Print out the full listing exactly as it reads.

============================================================

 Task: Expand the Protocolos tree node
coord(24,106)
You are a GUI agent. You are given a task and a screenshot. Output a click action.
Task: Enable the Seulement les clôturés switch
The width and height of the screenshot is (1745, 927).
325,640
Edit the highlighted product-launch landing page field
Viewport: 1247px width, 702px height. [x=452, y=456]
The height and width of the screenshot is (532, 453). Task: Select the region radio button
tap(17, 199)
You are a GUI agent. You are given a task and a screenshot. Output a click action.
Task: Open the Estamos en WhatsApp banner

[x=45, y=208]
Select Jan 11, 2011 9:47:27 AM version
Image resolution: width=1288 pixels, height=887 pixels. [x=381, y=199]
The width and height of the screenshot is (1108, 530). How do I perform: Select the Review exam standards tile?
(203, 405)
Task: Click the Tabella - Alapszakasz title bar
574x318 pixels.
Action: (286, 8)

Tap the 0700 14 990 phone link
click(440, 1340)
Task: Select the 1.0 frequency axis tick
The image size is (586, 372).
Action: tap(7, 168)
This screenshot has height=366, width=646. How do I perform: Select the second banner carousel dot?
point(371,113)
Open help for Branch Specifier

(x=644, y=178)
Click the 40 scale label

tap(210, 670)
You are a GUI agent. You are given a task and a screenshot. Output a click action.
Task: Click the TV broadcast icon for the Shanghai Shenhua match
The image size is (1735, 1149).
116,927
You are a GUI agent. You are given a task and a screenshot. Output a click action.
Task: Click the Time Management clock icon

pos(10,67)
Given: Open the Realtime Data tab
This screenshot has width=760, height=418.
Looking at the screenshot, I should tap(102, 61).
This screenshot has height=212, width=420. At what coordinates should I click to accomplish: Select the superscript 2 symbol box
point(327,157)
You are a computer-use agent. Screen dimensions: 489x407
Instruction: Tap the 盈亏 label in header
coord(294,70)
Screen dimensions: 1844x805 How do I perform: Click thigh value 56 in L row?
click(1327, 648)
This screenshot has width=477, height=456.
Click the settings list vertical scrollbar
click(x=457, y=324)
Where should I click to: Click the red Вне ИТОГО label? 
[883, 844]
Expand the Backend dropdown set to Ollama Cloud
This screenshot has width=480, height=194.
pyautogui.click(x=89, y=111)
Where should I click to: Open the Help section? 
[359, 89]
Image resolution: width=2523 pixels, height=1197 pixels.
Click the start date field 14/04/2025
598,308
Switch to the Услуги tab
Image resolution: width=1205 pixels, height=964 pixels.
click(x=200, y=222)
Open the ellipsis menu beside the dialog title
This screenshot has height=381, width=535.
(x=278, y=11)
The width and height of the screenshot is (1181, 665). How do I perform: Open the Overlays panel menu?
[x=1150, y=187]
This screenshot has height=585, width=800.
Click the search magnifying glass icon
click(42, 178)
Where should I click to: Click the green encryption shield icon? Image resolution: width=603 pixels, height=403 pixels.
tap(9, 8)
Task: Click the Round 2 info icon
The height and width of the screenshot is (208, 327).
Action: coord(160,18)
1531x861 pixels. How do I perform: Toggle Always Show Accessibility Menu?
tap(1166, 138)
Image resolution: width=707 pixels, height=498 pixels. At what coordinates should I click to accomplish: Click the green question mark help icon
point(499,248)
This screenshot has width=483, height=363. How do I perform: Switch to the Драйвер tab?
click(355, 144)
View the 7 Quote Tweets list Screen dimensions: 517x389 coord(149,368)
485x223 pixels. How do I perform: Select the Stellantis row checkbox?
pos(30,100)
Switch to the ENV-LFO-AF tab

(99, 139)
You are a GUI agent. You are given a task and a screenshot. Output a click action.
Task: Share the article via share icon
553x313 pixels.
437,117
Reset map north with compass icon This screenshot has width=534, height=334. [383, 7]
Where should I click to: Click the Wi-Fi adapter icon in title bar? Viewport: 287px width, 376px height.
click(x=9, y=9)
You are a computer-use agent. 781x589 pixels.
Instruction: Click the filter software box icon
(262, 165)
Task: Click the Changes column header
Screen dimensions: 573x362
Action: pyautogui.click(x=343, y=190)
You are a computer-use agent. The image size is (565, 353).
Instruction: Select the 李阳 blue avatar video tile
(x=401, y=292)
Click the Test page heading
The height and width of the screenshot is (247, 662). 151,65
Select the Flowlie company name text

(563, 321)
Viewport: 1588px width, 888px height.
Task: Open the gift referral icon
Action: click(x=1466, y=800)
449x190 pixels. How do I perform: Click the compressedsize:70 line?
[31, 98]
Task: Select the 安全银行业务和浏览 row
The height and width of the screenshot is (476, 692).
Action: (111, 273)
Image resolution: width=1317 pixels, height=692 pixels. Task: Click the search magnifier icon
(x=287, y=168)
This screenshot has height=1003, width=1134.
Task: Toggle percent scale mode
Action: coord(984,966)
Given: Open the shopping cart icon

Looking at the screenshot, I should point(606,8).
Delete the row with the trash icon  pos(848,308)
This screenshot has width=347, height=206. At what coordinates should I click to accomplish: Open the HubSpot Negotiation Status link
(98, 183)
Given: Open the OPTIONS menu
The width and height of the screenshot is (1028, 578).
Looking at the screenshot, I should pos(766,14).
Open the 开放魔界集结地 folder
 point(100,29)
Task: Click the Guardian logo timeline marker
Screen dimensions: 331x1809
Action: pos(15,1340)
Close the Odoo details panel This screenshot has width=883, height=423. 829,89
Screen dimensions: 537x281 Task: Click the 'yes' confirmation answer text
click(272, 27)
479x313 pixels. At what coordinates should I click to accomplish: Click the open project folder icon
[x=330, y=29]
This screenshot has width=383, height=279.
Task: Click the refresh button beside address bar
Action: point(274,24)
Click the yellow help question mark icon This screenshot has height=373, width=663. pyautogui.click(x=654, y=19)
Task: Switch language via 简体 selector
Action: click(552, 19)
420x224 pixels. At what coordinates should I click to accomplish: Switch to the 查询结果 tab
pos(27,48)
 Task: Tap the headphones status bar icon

============================================================

## [PROBLEM SOLUTION]
 Task: Expand the Protocolos tree node
coord(24,106)
You are a GUI agent. You are given a task and a screenshot. Output a click action.
Task: Enable the Seulement les clôturés switch
The width and height of the screenshot is (1745, 927).
325,640
Edit the highlighted product-launch landing page field
Viewport: 1247px width, 702px height. [x=452, y=456]
The height and width of the screenshot is (532, 453). Task: Select the region radio button
tap(17, 199)
You are a GUI agent. You are given a task and a screenshot. Output a click action.
Task: Open the Estamos en WhatsApp banner

[x=45, y=208]
Select Jan 11, 2011 9:47:27 AM version
Image resolution: width=1288 pixels, height=887 pixels. [x=381, y=199]
The width and height of the screenshot is (1108, 530). How do I perform: Select the Review exam standards tile?
(203, 405)
Task: Click the Tabella - Alapszakasz title bar
574x318 pixels.
Action: (286, 8)

Tap the 0700 14 990 phone link
click(440, 1340)
Task: Select the 1.0 frequency axis tick
The image size is (586, 372).
Action: tap(7, 168)
This screenshot has height=366, width=646. How do I perform: Select the second banner carousel dot?
point(371,113)
Open help for Branch Specifier

(x=644, y=178)
Click the 40 scale label

tap(210, 670)
You are a GUI agent. You are given a task and a screenshot. Output a click action.
Task: Click the TV broadcast icon for the Shanghai Shenhua match
The image size is (1735, 1149).
116,927
You are a GUI agent. You are given a task and a screenshot. Output a click action.
Task: Click the Time Management clock icon

pos(10,67)
Given: Open the Realtime Data tab
This screenshot has width=760, height=418.
Looking at the screenshot, I should tap(102, 61).
This screenshot has height=212, width=420. At what coordinates should I click to accomplish: Select the superscript 2 symbol box
point(327,157)
You are a computer-use agent. Screen dimensions: 489x407
Instruction: Tap the 盈亏 label in header
coord(294,70)
Screen dimensions: 1844x805 How do I perform: Click thigh value 56 in L row?
click(1327, 648)
This screenshot has width=477, height=456.
Click the settings list vertical scrollbar
click(x=457, y=324)
Where should I click to: Click the red Вне ИТОГО label? 
[883, 844]
Expand the Backend dropdown set to Ollama Cloud
This screenshot has width=480, height=194.
pyautogui.click(x=89, y=111)
Where should I click to: Open the Help section? 
[359, 89]
Image resolution: width=2523 pixels, height=1197 pixels.
Click the start date field 14/04/2025
598,308
Switch to the Услуги tab
Image resolution: width=1205 pixels, height=964 pixels.
click(x=200, y=222)
Open the ellipsis menu beside the dialog title
This screenshot has height=381, width=535.
(x=278, y=11)
The width and height of the screenshot is (1181, 665). How do I perform: Open the Overlays panel menu?
[x=1150, y=187]
This screenshot has height=585, width=800.
Click the search magnifying glass icon
click(42, 178)
Where should I click to: Click the green encryption shield icon? Image resolution: width=603 pixels, height=403 pixels.
tap(9, 8)
Task: Click the Round 2 info icon
The height and width of the screenshot is (208, 327).
Action: coord(160,18)
1531x861 pixels. How do I perform: Toggle Always Show Accessibility Menu?
tap(1166, 138)
Image resolution: width=707 pixels, height=498 pixels. At what coordinates should I click to accomplish: Click the green question mark help icon
point(499,248)
This screenshot has width=483, height=363. How do I perform: Switch to the Драйвер tab?
click(355, 144)
View the 7 Quote Tweets list Screen dimensions: 517x389 coord(149,368)
485x223 pixels. How do I perform: Select the Stellantis row checkbox?
pos(30,100)
Switch to the ENV-LFO-AF tab

(99, 139)
You are a GUI agent. You are given a task and a screenshot. Output a click action.
Task: Share the article via share icon
553x313 pixels.
437,117
Reset map north with compass icon This screenshot has width=534, height=334. [383, 7]
Where should I click to: Click the Wi-Fi adapter icon in title bar? Viewport: 287px width, 376px height.
click(x=9, y=9)
You are a computer-use agent. 781x589 pixels.
Instruction: Click the filter software box icon
(262, 165)
Task: Click the Changes column header
Screen dimensions: 573x362
Action: pyautogui.click(x=343, y=190)
You are a computer-use agent. The image size is (565, 353).
Instruction: Select the 李阳 blue avatar video tile
(x=401, y=292)
Click the Test page heading
The height and width of the screenshot is (247, 662). 151,65
Select the Flowlie company name text

(563, 321)
Viewport: 1588px width, 888px height.
Task: Open the gift referral icon
Action: click(x=1466, y=800)
449x190 pixels. How do I perform: Click the compressedsize:70 line?
[31, 98]
Task: Select the 安全银行业务和浏览 row
The height and width of the screenshot is (476, 692).
Action: (111, 273)
Image resolution: width=1317 pixels, height=692 pixels. Task: Click the search magnifier icon
(x=287, y=168)
This screenshot has height=1003, width=1134.
Task: Toggle percent scale mode
Action: coord(984,966)
Given: Open the shopping cart icon

Looking at the screenshot, I should point(606,8).
Delete the row with the trash icon  pos(848,308)
This screenshot has width=347, height=206. At what coordinates should I click to accomplish: Open the HubSpot Negotiation Status link
(98, 183)
Given: Open the OPTIONS menu
The width and height of the screenshot is (1028, 578).
Looking at the screenshot, I should pos(766,14).
Open the 开放魔界集结地 folder
 point(100,29)
Task: Click the Guardian logo timeline marker
Screen dimensions: 331x1809
Action: pos(15,1340)
Close the Odoo details panel This screenshot has width=883, height=423. 829,89
Screen dimensions: 537x281 Task: Click the 'yes' confirmation answer text
click(272, 27)
479x313 pixels. At what coordinates should I click to accomplish: Click the open project folder icon
[x=330, y=29]
This screenshot has width=383, height=279.
Task: Click the refresh button beside address bar
Action: point(274,24)
Click the yellow help question mark icon This screenshot has height=373, width=663. pyautogui.click(x=654, y=19)
Task: Switch language via 简体 selector
Action: click(552, 19)
420x224 pixels. At what coordinates should I click to accomplish: Switch to the 查询结果 tab
pos(27,48)
 Task: Tap the headphones status bar icon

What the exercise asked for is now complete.